Items about locating elements on screens:
— BEGIN —

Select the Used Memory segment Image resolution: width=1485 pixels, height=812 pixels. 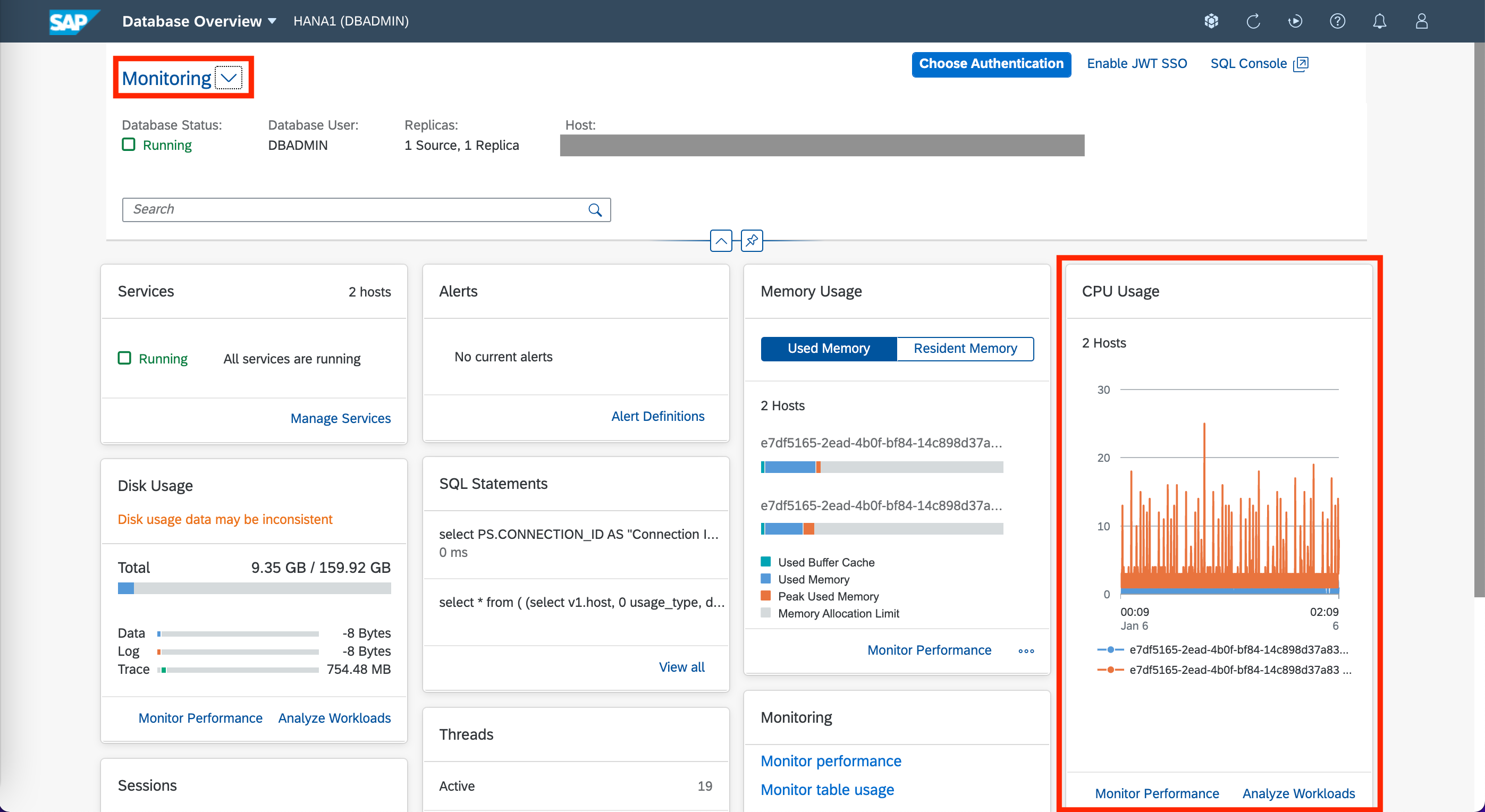click(x=829, y=349)
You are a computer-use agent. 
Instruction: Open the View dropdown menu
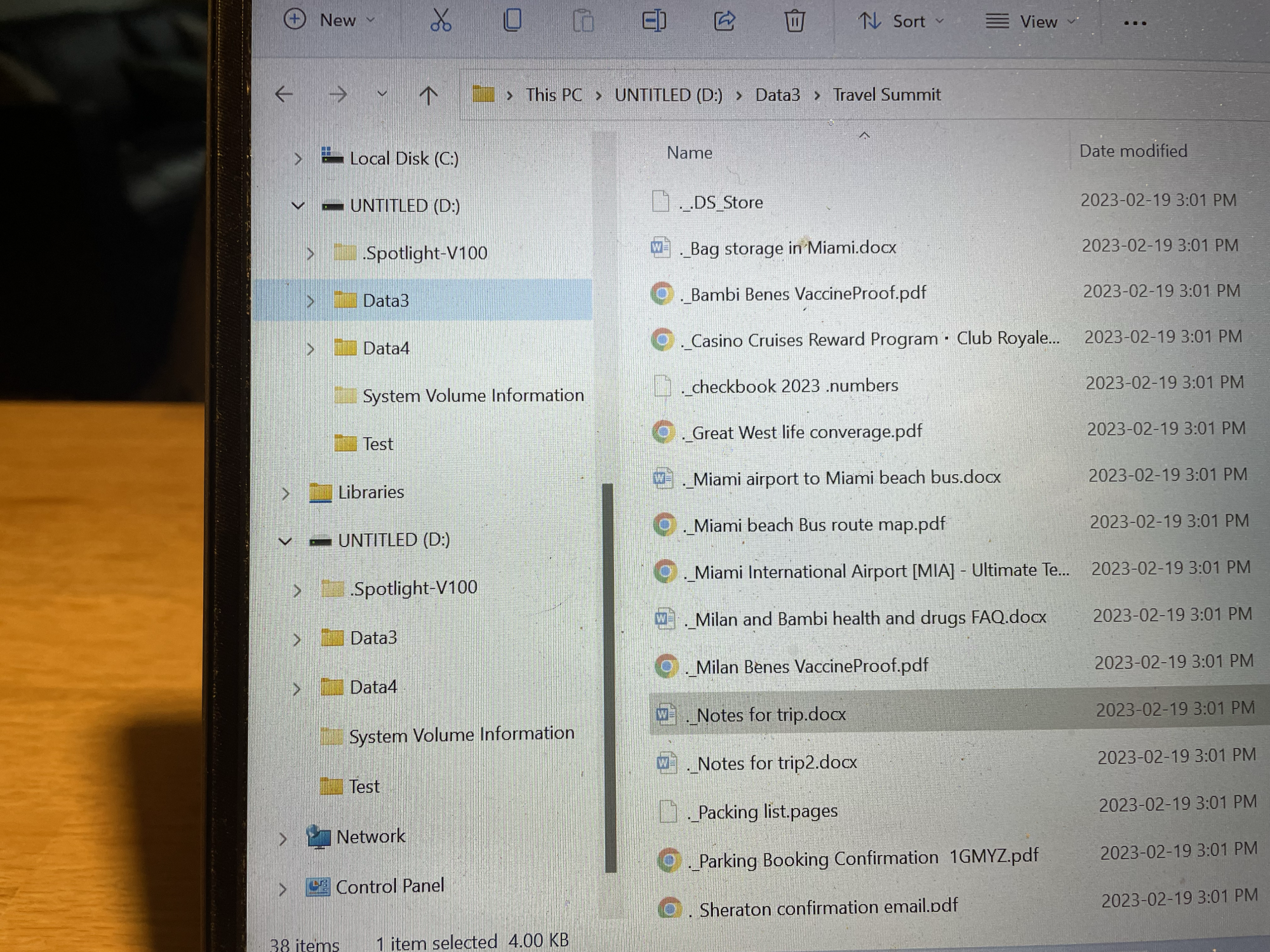tap(1031, 22)
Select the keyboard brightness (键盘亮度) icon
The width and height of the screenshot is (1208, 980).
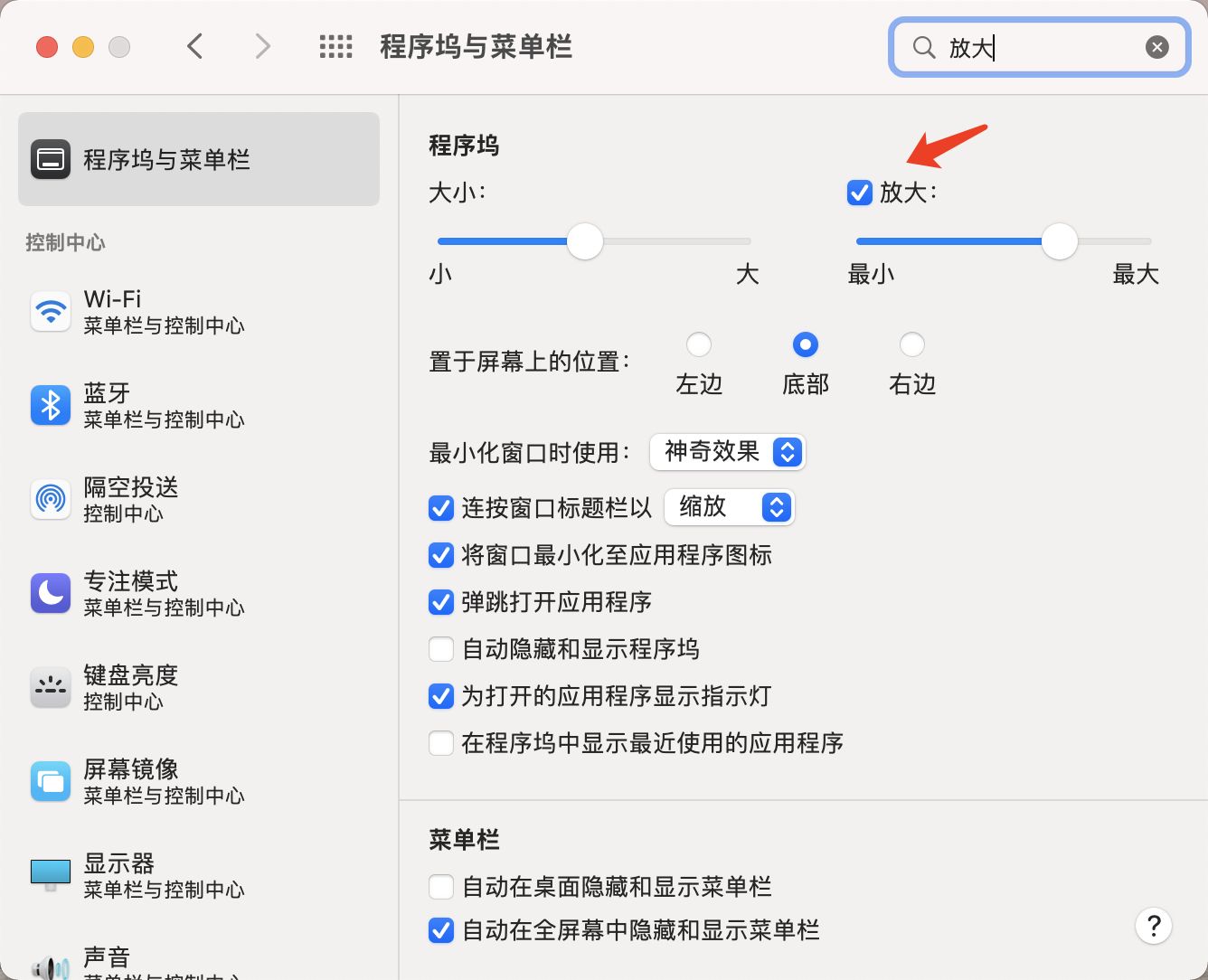[51, 688]
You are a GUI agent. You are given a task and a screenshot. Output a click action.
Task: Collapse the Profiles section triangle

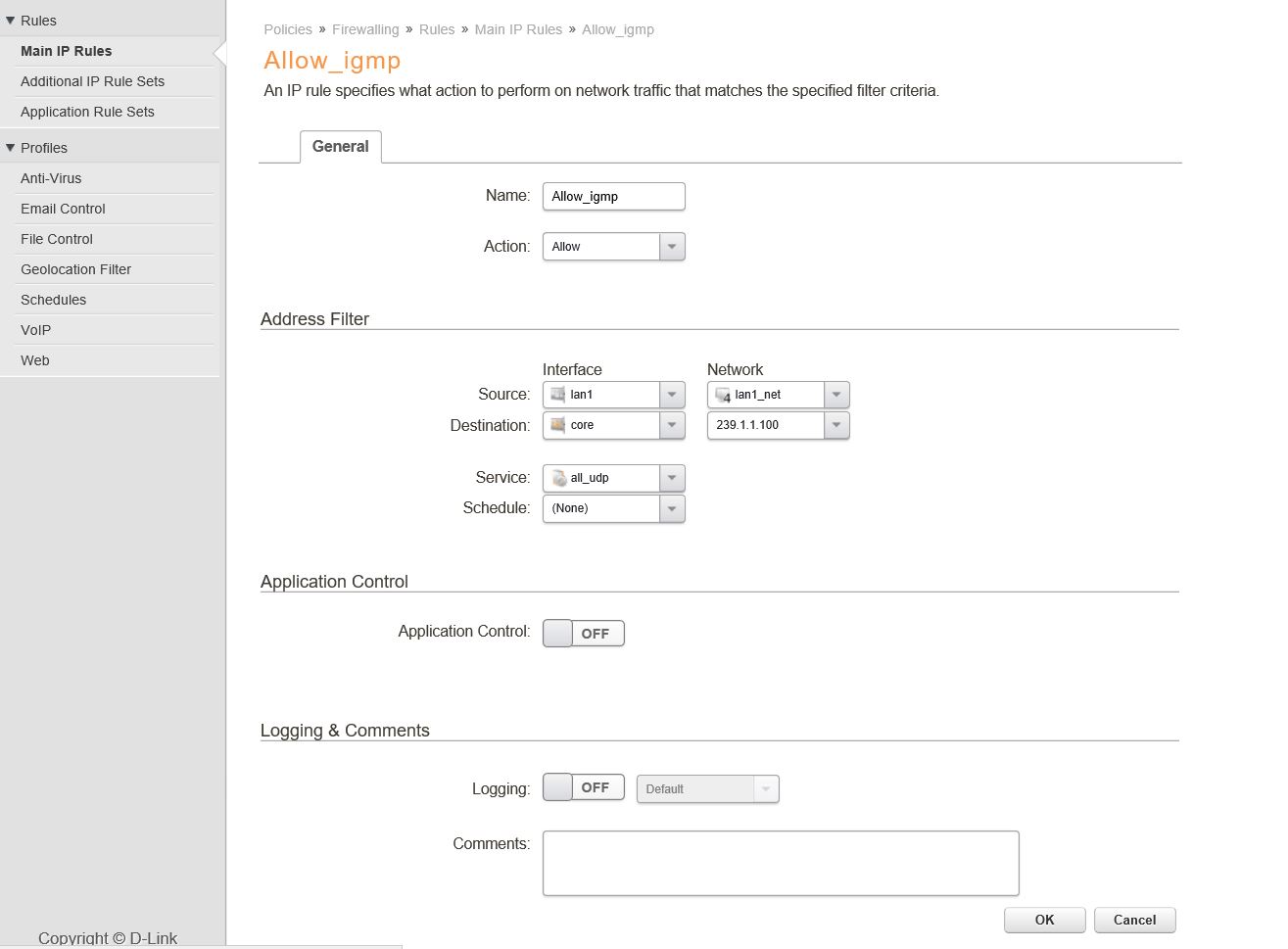tap(11, 148)
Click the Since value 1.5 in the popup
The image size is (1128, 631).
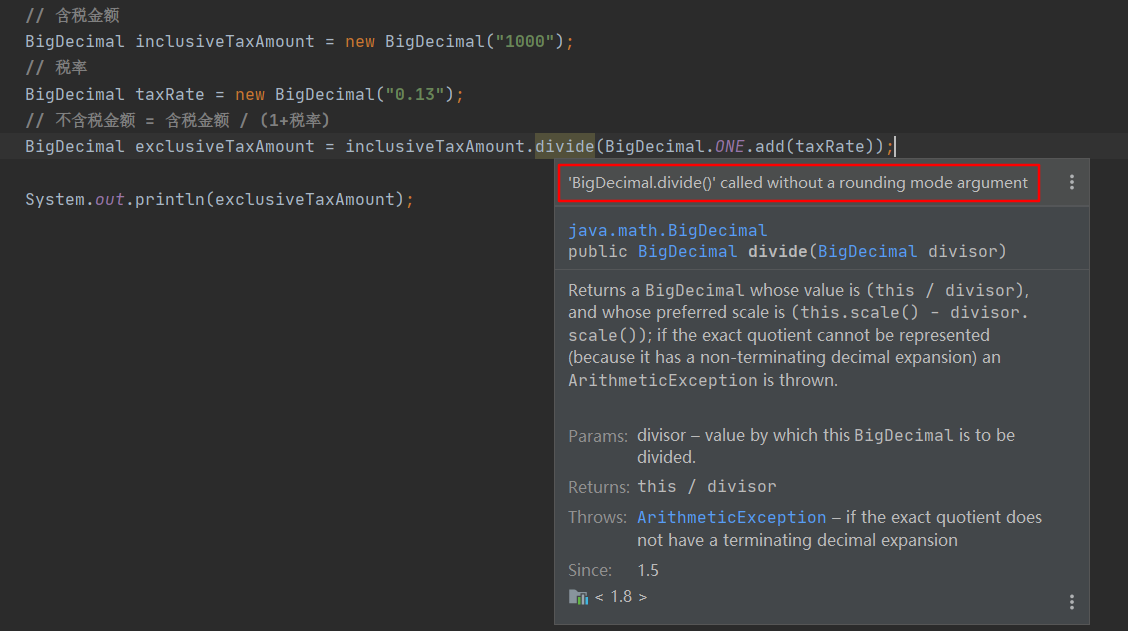click(x=648, y=570)
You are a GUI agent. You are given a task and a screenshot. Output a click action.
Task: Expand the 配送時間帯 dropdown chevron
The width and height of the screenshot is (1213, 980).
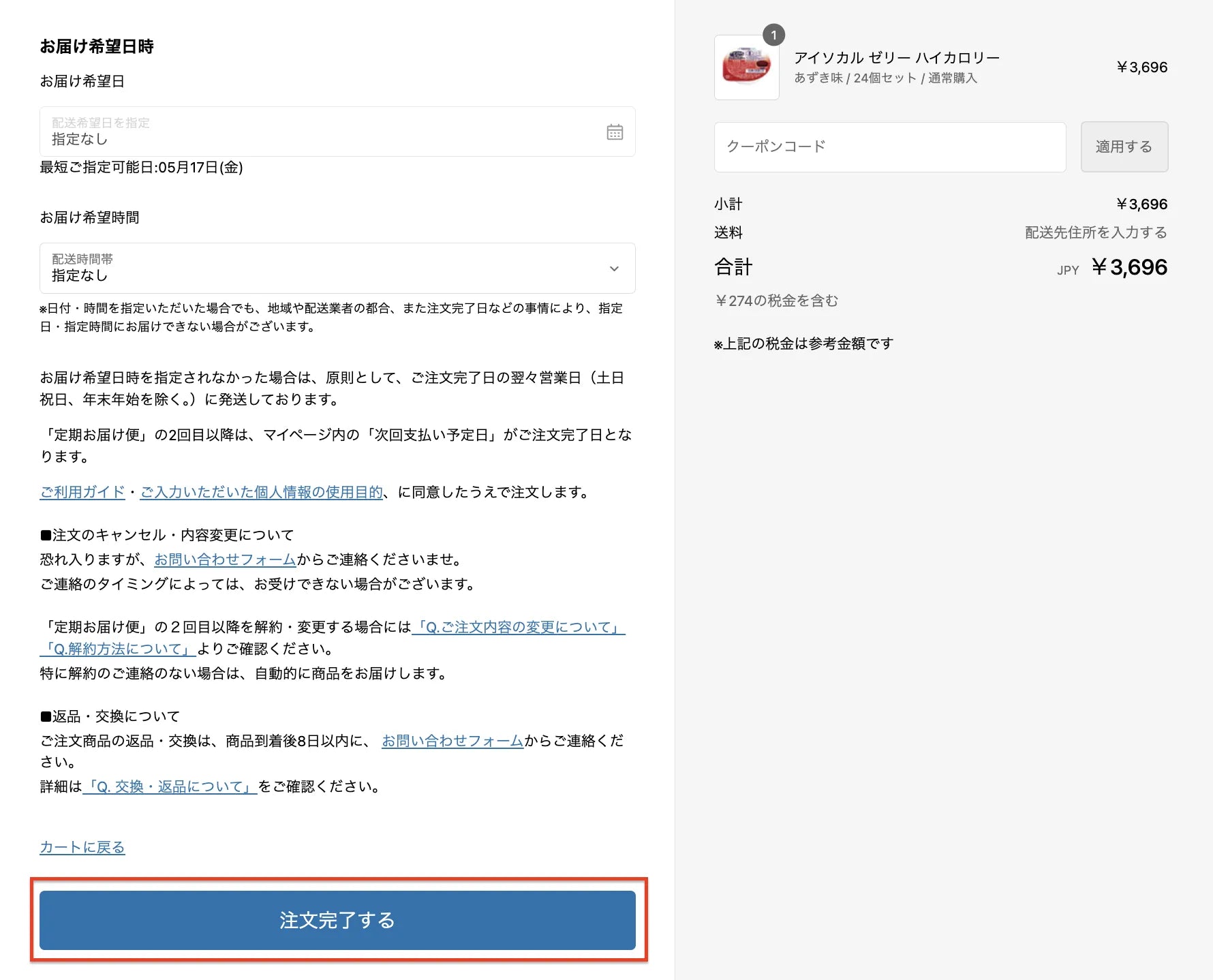coord(614,269)
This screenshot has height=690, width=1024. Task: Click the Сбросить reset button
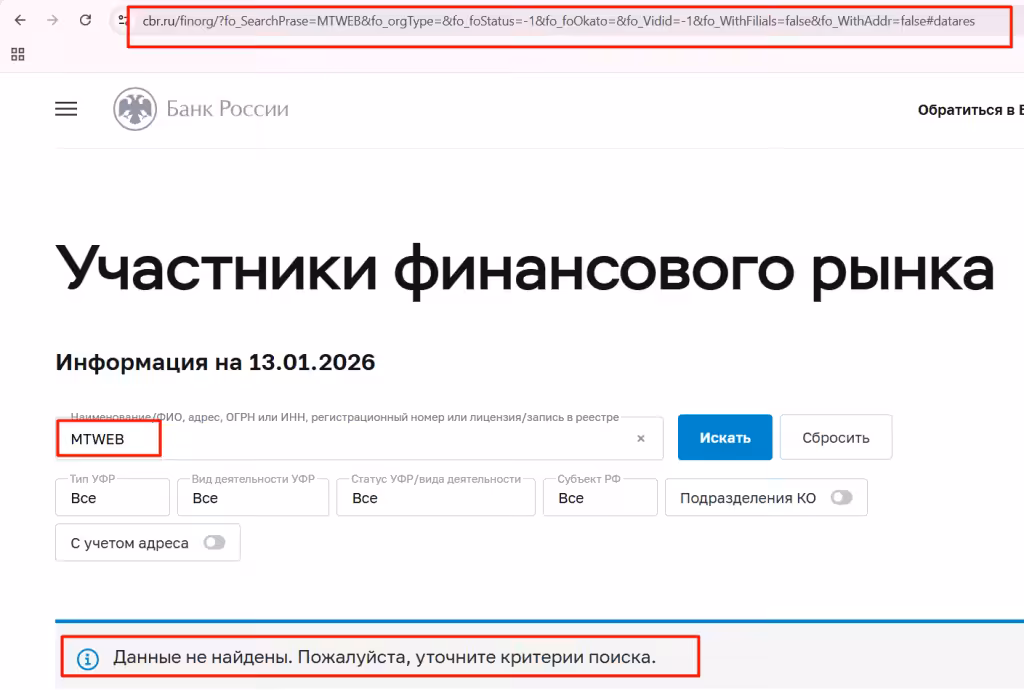click(836, 437)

— END —

**WORK INSTRUCTIONS**
Copy again every line from the one containing "This screenshot has" through the end of the items, requests included, and shift each coordinate in the answers by adding 115 to it. Leave the pictures out of your answer.

**THE ANSWER**
This screenshot has height=690, width=1024. Task: Click the Сбросить reset button
click(951, 552)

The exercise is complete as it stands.